It was her laugh, and perhaps the beauty of her big brown eyes as well, that got him finally loose. For the laughter urged some queer, deep yearning in him towards a rush of exquisite accomplishment. He began to slip more easily and freely. The brain upon the bed, oddly enough, remembered a tradition of old Egypt--that Thoth created the world by bursting into seven peals of laughter. It touched forgotten springs of imagination and belief. In some tenuous, racy vehicle his thought flashed forth. With a gliding spring, like a swooping bird across a valley, he was suddenly--out.
'I'm out!' he cried.
'All out!' echoed the answering voices.
And then he understood that first vivid impression of light. It was everywhere, an evenly distributed light. He saw the darkness of the night as well, the deep old shadows that draped the village, woods, and mountains.

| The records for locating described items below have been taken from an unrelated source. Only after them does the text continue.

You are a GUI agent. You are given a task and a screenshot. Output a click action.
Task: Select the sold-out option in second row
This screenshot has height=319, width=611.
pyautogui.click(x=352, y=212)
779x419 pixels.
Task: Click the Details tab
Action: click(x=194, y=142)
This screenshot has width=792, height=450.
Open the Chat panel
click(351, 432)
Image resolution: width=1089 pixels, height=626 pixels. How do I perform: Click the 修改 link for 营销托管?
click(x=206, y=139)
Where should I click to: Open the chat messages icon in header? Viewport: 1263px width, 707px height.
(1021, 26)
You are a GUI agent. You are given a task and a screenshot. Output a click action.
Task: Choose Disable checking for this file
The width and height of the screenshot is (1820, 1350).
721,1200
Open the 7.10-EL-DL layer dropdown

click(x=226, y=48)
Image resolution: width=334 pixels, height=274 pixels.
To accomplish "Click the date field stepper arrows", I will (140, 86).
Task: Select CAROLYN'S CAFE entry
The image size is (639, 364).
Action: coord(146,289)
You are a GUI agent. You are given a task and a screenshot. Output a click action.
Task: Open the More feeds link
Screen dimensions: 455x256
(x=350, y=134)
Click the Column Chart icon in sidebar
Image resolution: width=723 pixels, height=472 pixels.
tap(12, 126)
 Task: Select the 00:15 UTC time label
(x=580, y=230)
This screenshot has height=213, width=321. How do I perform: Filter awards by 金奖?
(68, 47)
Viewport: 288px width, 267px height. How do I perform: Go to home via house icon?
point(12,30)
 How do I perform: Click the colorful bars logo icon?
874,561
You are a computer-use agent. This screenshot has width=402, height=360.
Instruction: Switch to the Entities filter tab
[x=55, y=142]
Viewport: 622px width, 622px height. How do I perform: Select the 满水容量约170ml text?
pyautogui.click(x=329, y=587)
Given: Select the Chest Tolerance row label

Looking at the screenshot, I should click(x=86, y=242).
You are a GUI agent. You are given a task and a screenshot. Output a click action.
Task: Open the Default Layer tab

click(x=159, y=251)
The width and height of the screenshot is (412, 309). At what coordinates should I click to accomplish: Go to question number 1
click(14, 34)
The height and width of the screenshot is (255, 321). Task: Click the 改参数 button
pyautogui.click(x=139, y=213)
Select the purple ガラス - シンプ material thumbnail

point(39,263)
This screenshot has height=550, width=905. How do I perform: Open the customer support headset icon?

But in themselves was light, a light that somehow enabled them to see everything quite clearly. Solid things were all transparent.
Light even radiated from objects in the room. Two much-loved books upon the table shone beautifully--his Bible and a volume of poems; and, fairer still, more delicate than either, there was a lustre on the table that had so brilliant a halo it almost corruscated. The sparkle in it was like the sparkle in the children's eyes. It came from the bunch of violets, gentians, and hepaticas, already faded, that Mother had placed there days ago on his arrival. And overhead, through plaster, tiles, and rafters he saw--the stars.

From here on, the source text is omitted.